Because of the extra representation their states gained from counting three-fifths of slaveholders' human property, slavery gave southern elites disproportionate power in Congress. This power extended into other branches of government: Until the Civil War, southern slaveholders dominated the presidency and the Supreme Court, and most northerners who occupied those offices were pro-slavery as well.
During the 1850s, as the question of the expansion of slavery into new western territories was debated in Congress and on the streets, the perspective of many formerly neutral northerners began to shift. Increasingly, they came to see slaveholders as a "slave power" whose influence was spreading—not only within the traditional realm of the nation's political sphere, but into the West and even into the North, to the great consternation of growing numbers of northerners. Not to be mistaken for a conflict over the morality of slavery itself, the Civil War was the culmination of mounting tensions between southerners who believed each new state had the right to decide whether or not it would allow slavery and northerners who were increasingly resentful of the extending reach of the slave power.

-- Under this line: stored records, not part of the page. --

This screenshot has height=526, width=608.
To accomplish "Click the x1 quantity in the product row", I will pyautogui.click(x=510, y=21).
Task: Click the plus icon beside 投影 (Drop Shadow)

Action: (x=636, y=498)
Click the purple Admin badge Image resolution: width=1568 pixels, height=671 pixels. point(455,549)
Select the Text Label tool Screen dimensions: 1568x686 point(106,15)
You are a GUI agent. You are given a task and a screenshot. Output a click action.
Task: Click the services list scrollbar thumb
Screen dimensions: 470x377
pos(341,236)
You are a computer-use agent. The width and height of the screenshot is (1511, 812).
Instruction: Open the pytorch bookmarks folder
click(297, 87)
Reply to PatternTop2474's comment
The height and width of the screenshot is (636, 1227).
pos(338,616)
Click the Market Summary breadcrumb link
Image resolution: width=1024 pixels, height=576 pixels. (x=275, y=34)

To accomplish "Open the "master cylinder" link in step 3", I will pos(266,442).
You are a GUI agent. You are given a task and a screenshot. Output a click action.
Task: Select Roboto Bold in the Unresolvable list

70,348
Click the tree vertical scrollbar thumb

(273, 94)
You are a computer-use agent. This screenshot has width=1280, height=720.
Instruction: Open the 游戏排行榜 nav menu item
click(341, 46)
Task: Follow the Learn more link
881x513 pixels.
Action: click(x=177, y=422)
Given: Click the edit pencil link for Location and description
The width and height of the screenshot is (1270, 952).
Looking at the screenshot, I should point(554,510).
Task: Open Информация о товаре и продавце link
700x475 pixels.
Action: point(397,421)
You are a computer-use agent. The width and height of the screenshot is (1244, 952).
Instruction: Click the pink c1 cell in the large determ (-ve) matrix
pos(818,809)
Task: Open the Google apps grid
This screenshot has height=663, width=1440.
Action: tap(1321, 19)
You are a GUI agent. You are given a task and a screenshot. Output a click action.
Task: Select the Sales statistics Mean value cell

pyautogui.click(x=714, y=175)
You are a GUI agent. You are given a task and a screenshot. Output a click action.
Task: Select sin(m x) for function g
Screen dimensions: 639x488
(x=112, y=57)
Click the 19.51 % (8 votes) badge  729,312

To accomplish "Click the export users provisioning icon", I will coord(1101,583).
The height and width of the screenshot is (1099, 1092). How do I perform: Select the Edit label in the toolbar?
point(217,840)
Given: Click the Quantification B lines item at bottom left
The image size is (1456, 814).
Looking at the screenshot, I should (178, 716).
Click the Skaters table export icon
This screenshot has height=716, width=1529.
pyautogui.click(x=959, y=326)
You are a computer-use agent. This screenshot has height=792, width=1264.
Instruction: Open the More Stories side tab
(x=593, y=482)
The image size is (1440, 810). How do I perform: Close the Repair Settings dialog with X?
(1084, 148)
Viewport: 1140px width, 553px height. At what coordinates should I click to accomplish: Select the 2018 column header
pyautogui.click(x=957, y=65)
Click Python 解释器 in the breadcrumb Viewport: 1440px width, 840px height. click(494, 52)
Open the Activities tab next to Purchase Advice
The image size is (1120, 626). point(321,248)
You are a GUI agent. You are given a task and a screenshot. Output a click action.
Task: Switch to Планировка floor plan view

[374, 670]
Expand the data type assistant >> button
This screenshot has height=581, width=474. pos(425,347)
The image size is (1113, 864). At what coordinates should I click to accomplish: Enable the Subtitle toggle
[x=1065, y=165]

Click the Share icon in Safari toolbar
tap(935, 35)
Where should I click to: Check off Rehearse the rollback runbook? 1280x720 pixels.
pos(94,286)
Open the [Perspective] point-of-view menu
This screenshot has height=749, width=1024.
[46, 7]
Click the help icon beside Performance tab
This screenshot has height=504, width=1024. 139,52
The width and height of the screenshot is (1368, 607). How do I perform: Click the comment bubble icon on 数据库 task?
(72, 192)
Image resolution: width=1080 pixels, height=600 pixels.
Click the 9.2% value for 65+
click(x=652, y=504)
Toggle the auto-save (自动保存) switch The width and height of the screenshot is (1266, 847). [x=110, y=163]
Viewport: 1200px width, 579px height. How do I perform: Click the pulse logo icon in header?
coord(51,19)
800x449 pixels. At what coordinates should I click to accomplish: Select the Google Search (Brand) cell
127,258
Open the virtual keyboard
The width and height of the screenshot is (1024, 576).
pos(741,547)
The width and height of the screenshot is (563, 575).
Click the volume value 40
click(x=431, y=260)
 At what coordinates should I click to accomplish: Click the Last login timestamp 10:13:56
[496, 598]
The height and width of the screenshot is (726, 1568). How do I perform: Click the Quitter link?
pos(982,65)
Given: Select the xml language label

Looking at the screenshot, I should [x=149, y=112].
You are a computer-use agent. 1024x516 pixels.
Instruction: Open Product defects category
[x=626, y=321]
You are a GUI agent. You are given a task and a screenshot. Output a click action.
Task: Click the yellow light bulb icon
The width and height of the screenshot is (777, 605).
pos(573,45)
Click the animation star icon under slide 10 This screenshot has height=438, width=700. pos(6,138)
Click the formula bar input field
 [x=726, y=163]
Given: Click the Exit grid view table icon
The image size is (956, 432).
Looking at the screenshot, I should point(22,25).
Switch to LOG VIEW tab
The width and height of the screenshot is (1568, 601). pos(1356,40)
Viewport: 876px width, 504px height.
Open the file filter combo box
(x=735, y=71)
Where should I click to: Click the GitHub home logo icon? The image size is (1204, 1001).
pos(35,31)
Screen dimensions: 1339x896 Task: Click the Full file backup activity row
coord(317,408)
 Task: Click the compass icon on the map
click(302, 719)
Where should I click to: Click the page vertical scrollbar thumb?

During the years of the Civil War, the institution of slavery slowly fell apart. As the Union army advanced into parts of the Confederacy, many slaveholders fled into the Confederate interior. In coastal South Carolina, the land abandoned by planters was quickly claimed by those who had worked it for generations. After the war's end, landowners and Union officials found the task of prying the land away from the freedpeople difficult.
From the beginning of war onward, slaves ran away by the thousands. After a few years of war and flight, the Union army desperately needed a uniform policy for either sending the "contrabands of war" back to their owners (a policy objected to by many as aiding the enemy) or keeping them and using them in the army. A reluctant Abraham Lincoln was increasingly convinced of the need to arm these fugitives as well as the free blacks of the North clamoring for inclusion, and in 1863 he announced the Emancipation Proclamation, in part to satisfy the military need for men. The Proclamation freed enslaved people in the Confederacy, and paved the way for a general emancipation at the end of the war in 1865.
Slavery was at the heart of the issues that led to the outbreak of Civil War in April 1861. Whereas a probable majority of Americans accepted the existence of slavery in southern states, many opposed its expansion into new states and territories. And among slaveholding societies, the United States was unique in going to war to resolve the question of slavery and of how the nation would define itself. The end of the Civil War and the passage of the Thirteenth Amendment to the Constitution in 1865 resolved that question forever.